=== Begin Enclosure ===

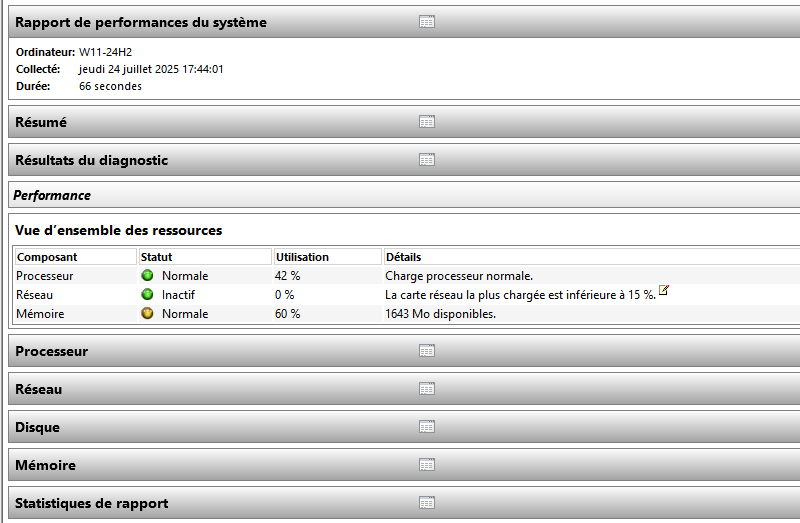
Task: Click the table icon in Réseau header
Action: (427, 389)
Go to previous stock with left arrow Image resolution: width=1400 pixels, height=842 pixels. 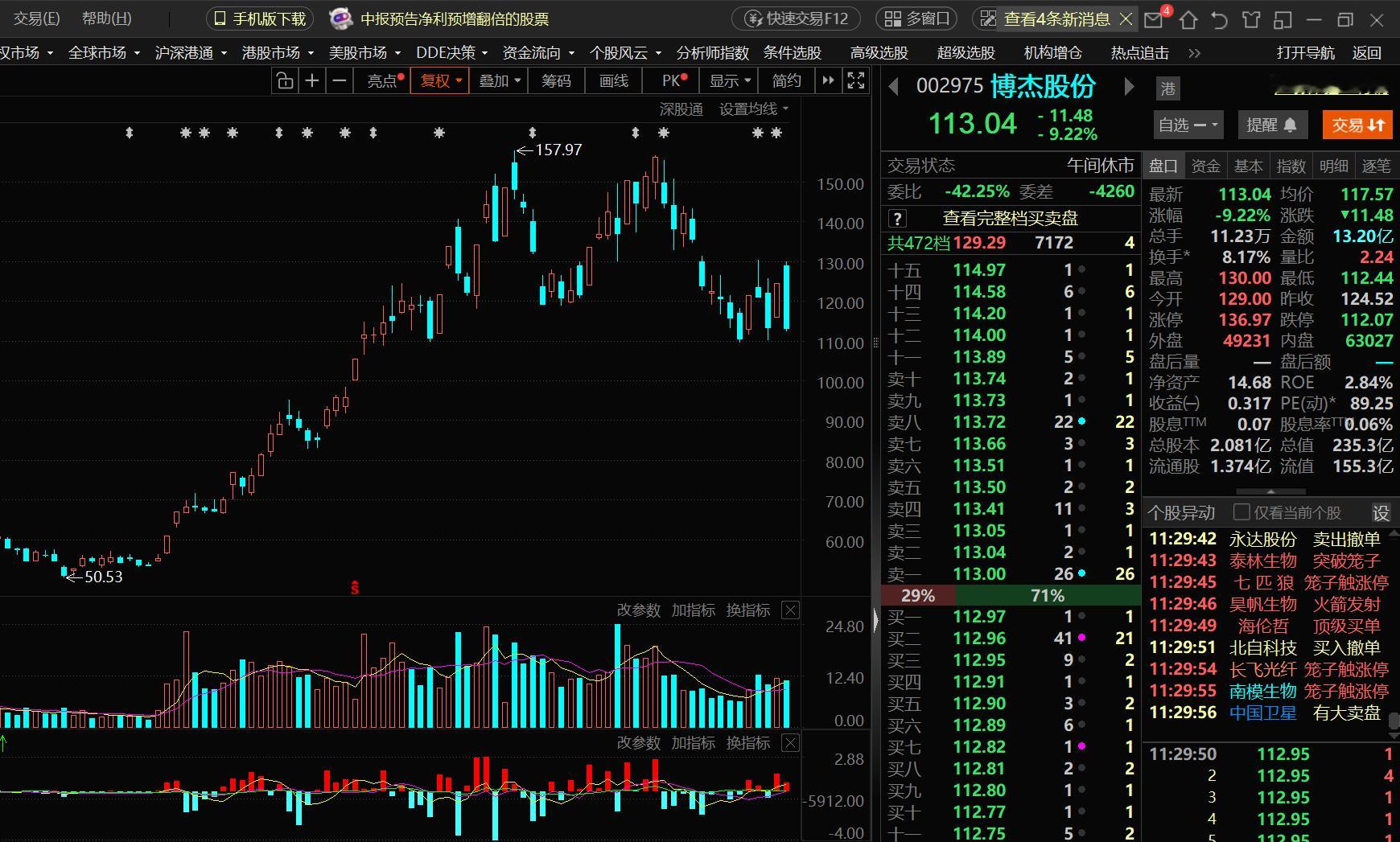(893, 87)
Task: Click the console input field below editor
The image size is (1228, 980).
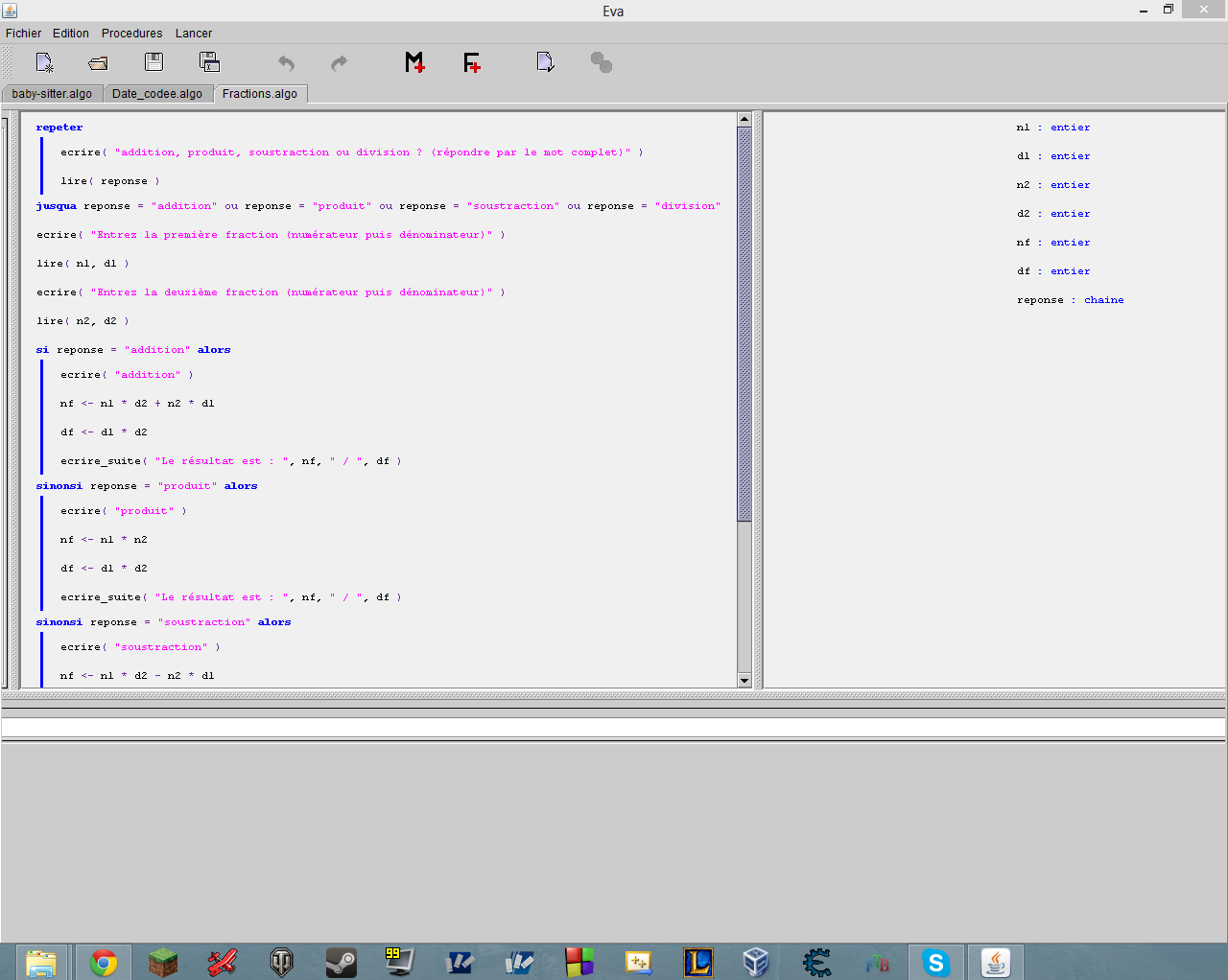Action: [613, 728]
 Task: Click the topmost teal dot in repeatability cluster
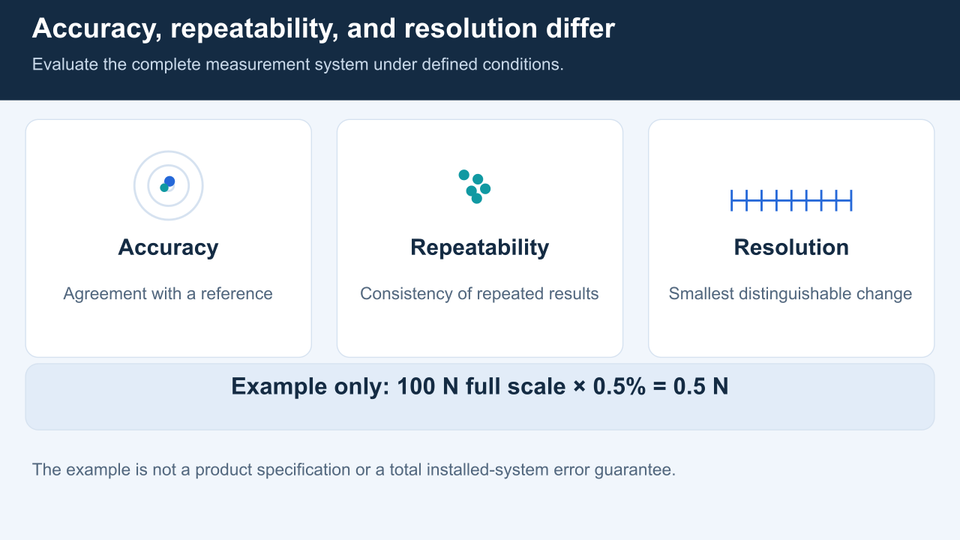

=== End Enclosure ===

### [Directions for this task]
Starting at the line that contains "The image size is (1228, 980).", write out every line through the final line of the entries, word for word; skip any pictures.

### [Exercise result]
The image size is (1228, 980).
Action: [613, 728]
 Task: Click the topmost teal dot in repeatability cluster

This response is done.